**Dataset entries**
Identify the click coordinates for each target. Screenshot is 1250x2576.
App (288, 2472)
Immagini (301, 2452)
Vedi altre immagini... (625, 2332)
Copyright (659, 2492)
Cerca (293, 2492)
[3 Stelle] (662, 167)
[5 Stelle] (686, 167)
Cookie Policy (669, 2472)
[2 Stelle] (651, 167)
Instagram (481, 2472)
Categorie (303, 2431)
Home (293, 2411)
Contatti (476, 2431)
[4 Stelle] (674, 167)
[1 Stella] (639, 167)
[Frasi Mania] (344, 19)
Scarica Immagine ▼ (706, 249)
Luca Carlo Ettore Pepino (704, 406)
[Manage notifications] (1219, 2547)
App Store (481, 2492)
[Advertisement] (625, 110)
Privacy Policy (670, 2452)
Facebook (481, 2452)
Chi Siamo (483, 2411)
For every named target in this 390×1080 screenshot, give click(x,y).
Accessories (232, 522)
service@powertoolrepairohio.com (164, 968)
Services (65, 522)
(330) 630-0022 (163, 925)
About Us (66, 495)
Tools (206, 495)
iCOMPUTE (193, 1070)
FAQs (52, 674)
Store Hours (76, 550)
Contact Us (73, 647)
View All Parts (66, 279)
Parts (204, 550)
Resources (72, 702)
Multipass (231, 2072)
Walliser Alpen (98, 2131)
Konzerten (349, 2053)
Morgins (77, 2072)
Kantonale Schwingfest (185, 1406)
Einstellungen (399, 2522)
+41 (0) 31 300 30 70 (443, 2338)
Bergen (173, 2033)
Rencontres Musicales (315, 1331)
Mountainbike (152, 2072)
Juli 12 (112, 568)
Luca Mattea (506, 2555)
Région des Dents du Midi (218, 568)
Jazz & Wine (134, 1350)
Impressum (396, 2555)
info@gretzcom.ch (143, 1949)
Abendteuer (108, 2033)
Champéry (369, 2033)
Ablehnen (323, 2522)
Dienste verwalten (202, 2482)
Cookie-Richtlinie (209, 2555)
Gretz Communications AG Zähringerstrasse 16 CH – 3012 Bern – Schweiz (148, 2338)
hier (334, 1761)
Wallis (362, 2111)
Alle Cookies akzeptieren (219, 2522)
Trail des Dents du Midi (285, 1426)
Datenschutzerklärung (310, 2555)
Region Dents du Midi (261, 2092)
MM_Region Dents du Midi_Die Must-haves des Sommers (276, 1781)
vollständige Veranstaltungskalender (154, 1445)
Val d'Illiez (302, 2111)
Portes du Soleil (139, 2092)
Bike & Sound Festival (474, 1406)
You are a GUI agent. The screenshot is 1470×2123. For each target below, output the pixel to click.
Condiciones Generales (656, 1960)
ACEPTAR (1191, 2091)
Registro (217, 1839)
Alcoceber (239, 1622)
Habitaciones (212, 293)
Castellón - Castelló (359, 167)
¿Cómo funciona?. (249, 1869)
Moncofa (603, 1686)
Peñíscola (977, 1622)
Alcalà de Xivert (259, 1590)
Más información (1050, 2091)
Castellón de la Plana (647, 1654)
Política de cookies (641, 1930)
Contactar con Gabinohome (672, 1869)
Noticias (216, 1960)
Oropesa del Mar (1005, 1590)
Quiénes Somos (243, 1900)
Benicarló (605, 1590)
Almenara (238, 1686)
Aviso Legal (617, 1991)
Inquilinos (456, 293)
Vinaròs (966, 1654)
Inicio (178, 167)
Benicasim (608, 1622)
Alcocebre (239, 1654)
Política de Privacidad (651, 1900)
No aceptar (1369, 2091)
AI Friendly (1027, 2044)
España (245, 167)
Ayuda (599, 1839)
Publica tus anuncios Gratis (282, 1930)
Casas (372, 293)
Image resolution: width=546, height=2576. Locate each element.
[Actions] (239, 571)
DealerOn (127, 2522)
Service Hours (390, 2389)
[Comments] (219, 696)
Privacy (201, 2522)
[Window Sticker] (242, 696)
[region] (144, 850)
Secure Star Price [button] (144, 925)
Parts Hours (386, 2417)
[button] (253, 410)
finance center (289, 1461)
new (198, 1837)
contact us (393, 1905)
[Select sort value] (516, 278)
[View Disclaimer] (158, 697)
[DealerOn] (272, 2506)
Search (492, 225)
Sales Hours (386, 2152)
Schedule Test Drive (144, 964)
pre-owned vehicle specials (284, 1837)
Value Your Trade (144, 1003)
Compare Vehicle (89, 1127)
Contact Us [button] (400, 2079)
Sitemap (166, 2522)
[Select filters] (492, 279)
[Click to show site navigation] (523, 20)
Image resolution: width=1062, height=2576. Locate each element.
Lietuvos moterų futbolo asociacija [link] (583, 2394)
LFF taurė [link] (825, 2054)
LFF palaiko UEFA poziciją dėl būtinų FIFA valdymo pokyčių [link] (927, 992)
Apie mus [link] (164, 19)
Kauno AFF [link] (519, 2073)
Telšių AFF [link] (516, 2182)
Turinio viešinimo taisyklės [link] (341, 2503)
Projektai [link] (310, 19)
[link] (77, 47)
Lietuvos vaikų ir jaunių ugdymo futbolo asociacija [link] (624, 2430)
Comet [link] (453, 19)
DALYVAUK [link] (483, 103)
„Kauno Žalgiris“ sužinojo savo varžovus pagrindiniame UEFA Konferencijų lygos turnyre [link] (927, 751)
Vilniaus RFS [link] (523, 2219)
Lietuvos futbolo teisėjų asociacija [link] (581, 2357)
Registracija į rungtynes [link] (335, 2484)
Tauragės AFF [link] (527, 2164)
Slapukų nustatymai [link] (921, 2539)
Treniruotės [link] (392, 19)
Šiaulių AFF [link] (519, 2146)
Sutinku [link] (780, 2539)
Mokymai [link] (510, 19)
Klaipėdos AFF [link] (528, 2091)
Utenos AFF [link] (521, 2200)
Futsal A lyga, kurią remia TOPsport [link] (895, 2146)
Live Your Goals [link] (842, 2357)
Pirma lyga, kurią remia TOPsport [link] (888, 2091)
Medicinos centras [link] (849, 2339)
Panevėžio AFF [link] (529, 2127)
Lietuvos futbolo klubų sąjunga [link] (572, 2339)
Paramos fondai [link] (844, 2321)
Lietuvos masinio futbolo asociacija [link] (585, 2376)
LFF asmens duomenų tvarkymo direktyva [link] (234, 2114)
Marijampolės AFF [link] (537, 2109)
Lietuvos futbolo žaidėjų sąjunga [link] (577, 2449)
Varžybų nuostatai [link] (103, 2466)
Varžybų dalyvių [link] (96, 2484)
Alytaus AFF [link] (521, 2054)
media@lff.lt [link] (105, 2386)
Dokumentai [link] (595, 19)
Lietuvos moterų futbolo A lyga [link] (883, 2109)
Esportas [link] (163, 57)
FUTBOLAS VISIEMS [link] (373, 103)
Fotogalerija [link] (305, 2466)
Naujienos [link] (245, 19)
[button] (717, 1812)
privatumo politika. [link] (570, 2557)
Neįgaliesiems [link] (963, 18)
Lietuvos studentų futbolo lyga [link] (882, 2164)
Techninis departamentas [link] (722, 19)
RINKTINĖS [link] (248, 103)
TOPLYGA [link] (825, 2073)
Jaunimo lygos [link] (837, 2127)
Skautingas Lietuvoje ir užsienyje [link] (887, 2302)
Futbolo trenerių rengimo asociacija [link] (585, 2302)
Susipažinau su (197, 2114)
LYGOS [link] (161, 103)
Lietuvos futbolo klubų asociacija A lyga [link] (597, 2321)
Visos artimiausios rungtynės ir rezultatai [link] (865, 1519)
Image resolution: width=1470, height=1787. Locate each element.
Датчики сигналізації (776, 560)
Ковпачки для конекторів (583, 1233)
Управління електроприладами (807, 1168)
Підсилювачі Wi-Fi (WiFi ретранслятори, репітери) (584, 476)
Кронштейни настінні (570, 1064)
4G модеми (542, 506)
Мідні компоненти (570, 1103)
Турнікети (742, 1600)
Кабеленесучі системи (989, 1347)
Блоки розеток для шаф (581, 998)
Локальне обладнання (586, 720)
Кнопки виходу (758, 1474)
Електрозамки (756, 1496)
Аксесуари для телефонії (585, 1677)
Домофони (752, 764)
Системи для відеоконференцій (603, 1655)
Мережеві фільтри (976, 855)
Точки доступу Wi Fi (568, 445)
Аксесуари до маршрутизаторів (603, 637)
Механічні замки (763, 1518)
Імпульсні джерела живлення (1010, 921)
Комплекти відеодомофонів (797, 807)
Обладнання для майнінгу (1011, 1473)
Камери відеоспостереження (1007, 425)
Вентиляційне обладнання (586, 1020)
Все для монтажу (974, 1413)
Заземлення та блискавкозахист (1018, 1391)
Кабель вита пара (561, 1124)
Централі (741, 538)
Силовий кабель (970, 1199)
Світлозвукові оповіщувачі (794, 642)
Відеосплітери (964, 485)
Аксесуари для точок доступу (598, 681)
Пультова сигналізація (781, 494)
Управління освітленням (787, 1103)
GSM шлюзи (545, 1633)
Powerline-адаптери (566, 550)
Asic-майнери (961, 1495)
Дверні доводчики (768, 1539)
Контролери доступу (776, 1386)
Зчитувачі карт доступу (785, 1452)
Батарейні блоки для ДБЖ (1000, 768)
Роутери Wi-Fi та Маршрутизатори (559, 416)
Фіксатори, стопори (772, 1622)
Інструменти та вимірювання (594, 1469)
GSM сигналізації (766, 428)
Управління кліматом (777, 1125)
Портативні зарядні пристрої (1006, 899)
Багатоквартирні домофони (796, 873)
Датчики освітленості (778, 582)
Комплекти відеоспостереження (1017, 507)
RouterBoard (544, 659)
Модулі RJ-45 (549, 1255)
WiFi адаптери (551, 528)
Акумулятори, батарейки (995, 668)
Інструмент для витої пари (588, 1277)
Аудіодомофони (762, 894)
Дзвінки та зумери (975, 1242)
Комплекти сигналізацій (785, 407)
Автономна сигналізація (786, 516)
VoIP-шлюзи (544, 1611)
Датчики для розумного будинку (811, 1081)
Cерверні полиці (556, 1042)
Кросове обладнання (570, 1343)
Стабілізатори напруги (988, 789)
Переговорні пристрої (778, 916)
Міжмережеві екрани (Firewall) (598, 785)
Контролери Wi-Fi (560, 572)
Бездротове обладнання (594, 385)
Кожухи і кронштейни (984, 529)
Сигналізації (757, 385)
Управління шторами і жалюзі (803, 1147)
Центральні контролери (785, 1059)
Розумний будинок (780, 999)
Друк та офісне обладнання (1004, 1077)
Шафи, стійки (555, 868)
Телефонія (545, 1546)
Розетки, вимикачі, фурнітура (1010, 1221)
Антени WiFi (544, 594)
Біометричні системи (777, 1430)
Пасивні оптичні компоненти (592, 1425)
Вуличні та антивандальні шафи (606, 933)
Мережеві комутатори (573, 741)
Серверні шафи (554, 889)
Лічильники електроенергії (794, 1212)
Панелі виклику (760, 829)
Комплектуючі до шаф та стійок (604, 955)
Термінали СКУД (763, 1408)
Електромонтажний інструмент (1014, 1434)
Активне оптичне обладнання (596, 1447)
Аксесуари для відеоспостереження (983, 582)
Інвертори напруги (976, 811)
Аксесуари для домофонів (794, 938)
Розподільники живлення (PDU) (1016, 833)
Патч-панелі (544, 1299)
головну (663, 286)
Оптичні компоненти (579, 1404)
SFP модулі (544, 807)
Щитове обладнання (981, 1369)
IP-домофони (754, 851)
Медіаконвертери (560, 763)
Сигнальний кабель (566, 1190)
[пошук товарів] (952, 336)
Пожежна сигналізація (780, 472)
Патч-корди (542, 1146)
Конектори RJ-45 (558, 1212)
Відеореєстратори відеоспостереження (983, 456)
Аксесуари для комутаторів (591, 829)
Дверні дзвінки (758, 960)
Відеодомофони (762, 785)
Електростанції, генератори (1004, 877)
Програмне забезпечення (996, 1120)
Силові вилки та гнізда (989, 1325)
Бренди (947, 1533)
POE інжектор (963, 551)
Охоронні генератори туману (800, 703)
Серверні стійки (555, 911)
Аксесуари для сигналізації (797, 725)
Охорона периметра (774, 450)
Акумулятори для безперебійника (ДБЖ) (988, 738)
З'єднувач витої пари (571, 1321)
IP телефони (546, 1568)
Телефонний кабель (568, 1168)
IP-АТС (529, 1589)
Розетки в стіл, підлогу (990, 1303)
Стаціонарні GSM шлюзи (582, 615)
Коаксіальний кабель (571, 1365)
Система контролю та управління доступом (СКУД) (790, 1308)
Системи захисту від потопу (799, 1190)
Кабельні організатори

**Your goal**
Starting with the line that holds "iCOMPUTE (193, 1070)" and ending with the line that holds "Alle Cookies akzeptieren (219, 2522)", retype every line in the data above exactly, and nothing else.

**Answer below**
iCOMPUTE (193, 1070)
FAQs (52, 674)
Store Hours (76, 550)
Contact Us (73, 647)
View All Parts (66, 279)
Parts (204, 550)
Resources (72, 702)
Multipass (231, 2072)
Walliser Alpen (98, 2131)
Konzerten (349, 2053)
Morgins (77, 2072)
Kantonale Schwingfest (185, 1406)
Einstellungen (399, 2522)
+41 (0) 31 300 30 70 (443, 2338)
Bergen (173, 2033)
Rencontres Musicales (315, 1331)
Mountainbike (152, 2072)
Juli 12 (112, 568)
Luca Mattea (506, 2555)
Région des Dents du Midi (218, 568)
Jazz & Wine (134, 1350)
Impressum (396, 2555)
info@gretzcom.ch (143, 1949)
Abendteuer (108, 2033)
Champéry (369, 2033)
Ablehnen (323, 2522)
Dienste verwalten (202, 2482)
Cookie-Richtlinie (209, 2555)
Gretz Communications AG Zähringerstrasse 16 CH – 3012 Bern – Schweiz (148, 2338)
hier (334, 1761)
Wallis (362, 2111)
Alle Cookies akzeptieren (219, 2522)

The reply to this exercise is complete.